Hey, did you know that a red circle with a white center means ‘Road closed’?”
“Didn’t we drive past one of those signs earlier?
Thanks to a generous moving package, we were able to ship our car from the US to Germany. I probably would have been happy with my bicycle and public transport, but I have to admit that it will be convenient to have a car when we want one. However, having a car means learning German rules of the road.
Thankfully, we aren’t the first people to find ourselves in this situation. I recommend Brian’s Guide to Getting Around Germany as a thorough and clear source of driving information. Traffic laws, street signs, parking rules . . . he seems to have it all covered. (Of course, it’s always a good idea to use an official source to confirm information you find on a non-official website!)
Reading up on the subject does not, however, mean that we have it all down. Yesterday, we picked up our car in Düsseldorf and drove it back to Aachen. We made it home safely, thanks to some basic advice about the Autobahn: “Stay in the right-hand lane unless you are passing, and watch the cars in the left lane carefully to make sure you know how fast they are going.” It really wasn’t too bad. Actually, the city driving seemed like the hardest because of all the signs. That conversation at the beginning of this post? It really happened.

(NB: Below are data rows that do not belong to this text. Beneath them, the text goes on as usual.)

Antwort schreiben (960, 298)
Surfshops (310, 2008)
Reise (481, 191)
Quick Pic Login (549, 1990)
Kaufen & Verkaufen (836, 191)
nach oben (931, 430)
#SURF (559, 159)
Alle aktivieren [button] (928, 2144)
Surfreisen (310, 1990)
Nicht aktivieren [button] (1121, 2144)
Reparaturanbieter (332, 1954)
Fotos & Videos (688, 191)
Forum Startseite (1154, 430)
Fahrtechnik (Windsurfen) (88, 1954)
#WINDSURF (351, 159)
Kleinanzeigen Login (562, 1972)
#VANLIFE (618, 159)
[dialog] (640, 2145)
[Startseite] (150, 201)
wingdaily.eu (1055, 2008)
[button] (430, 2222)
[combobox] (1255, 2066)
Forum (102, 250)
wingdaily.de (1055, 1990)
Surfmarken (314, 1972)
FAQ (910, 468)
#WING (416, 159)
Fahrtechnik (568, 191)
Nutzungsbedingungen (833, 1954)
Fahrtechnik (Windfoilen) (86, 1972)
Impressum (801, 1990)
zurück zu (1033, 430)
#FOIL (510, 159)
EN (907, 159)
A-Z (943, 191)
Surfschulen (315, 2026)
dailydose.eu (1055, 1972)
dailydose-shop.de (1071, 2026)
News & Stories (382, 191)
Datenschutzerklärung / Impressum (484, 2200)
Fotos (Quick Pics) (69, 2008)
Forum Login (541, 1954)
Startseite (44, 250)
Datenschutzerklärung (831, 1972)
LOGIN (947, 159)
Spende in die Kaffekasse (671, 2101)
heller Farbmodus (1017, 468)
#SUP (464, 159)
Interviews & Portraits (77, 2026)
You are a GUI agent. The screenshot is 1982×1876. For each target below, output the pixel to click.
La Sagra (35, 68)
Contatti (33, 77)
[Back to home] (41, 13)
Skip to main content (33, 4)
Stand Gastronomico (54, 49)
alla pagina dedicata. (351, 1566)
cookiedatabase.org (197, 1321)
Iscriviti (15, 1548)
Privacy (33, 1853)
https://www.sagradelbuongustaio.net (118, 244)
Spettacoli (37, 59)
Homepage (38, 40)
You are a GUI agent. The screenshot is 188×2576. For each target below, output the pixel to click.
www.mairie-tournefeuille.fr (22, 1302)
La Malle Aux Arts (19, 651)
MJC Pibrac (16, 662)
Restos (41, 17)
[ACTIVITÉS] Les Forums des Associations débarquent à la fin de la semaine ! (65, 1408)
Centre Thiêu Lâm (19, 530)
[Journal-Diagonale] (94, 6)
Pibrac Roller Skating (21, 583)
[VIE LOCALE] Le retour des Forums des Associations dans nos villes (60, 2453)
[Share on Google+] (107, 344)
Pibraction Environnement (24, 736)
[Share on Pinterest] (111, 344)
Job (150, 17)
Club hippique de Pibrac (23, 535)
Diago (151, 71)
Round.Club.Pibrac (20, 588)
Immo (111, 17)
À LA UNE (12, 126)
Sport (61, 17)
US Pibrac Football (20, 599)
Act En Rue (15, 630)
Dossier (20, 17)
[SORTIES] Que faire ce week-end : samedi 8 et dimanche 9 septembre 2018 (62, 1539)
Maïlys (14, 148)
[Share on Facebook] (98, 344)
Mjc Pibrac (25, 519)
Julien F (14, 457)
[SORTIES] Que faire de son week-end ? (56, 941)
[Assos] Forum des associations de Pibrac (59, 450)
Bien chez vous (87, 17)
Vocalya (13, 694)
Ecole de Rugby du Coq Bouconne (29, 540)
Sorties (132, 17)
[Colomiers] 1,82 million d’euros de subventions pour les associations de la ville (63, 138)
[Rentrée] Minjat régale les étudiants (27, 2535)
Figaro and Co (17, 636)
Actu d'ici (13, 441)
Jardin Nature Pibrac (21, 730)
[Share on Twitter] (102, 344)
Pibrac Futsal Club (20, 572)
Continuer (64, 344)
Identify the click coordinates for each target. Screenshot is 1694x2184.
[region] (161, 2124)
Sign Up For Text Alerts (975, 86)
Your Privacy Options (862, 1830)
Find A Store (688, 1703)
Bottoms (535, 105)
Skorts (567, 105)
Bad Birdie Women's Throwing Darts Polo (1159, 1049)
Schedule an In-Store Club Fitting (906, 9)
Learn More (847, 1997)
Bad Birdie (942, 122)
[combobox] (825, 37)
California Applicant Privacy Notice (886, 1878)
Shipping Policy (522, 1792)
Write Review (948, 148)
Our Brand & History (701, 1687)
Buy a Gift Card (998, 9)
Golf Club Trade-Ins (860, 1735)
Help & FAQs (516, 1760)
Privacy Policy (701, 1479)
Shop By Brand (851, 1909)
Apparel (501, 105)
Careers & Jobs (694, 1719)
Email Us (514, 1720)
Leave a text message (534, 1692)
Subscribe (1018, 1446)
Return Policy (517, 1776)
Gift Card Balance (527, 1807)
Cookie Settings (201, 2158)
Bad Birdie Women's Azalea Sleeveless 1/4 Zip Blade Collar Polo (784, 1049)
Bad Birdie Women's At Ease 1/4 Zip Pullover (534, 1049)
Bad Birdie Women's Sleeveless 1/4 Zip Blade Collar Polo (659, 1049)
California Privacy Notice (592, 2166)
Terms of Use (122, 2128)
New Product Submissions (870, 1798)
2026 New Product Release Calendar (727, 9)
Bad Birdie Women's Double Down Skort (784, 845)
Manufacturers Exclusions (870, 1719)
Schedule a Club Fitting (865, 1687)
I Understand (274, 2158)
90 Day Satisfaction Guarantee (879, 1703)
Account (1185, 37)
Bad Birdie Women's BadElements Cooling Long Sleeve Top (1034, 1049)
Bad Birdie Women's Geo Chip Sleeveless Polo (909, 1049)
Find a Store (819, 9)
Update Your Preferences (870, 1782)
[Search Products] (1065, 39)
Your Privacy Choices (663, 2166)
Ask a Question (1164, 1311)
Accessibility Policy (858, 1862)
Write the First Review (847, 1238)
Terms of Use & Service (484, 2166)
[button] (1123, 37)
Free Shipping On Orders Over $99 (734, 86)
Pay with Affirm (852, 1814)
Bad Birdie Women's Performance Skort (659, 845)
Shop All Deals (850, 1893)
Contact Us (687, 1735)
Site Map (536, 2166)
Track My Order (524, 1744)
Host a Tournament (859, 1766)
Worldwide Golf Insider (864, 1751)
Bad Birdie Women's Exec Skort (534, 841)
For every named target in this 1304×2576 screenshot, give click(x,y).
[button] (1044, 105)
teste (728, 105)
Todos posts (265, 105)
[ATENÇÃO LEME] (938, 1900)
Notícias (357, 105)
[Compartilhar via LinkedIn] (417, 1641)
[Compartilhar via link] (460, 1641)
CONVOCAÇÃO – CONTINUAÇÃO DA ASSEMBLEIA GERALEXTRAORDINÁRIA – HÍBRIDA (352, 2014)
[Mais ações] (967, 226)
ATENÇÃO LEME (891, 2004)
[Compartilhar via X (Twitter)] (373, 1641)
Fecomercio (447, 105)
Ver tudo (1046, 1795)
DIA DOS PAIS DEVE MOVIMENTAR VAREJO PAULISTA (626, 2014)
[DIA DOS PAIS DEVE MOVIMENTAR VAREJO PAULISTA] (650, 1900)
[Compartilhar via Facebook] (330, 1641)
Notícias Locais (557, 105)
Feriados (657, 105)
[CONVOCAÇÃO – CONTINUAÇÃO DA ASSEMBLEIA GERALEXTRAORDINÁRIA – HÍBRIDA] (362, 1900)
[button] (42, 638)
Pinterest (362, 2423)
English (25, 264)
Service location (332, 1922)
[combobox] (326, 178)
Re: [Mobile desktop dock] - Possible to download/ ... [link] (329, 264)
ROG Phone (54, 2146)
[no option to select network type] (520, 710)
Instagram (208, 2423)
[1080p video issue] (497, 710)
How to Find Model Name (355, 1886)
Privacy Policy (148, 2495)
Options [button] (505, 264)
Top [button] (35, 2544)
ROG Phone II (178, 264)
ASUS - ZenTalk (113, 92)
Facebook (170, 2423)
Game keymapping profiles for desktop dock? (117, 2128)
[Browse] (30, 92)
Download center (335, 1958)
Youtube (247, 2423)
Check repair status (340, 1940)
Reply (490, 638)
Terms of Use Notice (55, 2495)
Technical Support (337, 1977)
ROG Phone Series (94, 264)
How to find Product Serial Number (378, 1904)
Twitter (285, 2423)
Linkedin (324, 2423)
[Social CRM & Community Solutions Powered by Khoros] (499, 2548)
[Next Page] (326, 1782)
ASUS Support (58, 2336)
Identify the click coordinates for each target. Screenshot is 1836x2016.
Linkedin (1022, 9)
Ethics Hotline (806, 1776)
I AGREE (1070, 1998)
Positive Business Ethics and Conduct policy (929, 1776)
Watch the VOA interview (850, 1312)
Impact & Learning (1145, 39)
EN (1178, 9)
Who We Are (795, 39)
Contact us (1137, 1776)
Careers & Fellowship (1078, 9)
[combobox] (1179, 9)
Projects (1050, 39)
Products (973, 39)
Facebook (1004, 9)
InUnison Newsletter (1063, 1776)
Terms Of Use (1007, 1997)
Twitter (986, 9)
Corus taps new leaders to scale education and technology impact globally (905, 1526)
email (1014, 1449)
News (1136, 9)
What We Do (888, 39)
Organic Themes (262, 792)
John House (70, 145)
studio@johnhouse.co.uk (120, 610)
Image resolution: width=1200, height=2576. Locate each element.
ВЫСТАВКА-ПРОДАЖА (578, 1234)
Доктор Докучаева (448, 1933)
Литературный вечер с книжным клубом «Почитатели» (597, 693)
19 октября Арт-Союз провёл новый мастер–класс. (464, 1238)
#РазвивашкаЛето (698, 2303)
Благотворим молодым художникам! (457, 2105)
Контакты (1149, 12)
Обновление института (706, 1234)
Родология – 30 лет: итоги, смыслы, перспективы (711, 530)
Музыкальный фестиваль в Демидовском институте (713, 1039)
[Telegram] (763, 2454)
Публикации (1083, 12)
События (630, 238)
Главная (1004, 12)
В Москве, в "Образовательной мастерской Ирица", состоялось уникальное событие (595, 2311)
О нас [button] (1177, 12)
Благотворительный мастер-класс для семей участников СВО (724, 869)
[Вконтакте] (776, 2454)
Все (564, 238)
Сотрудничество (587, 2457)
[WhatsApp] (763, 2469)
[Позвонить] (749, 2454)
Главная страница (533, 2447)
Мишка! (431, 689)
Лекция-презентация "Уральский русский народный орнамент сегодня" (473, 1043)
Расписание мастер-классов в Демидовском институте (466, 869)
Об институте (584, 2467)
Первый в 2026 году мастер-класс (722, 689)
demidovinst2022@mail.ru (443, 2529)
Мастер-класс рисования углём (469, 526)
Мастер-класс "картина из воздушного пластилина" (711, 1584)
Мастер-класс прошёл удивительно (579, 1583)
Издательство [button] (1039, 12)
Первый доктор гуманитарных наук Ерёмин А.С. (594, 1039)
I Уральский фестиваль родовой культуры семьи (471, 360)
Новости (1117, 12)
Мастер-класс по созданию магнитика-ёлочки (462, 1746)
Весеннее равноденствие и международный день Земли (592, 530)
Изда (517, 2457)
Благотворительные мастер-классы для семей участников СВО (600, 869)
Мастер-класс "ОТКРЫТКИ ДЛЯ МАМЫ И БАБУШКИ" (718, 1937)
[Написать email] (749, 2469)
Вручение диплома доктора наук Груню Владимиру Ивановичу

Besides learning the rules of the road, we also have to deal with driver’s license issues. Depending on which state in the US you come from, you may or may not get to just walk in and trade your US license for a German one. We come from California, which means that we’re out of luck. We have to take both a written and driving test, and it’s common for driving schools to require that you take classes before taking the tests. Thankfully, we can use our US licenses for the first six months we live here.
For now, I will focus on getting instant recognition of the right-of-way signs and memorizing the entire Aachen Stadtplan (map).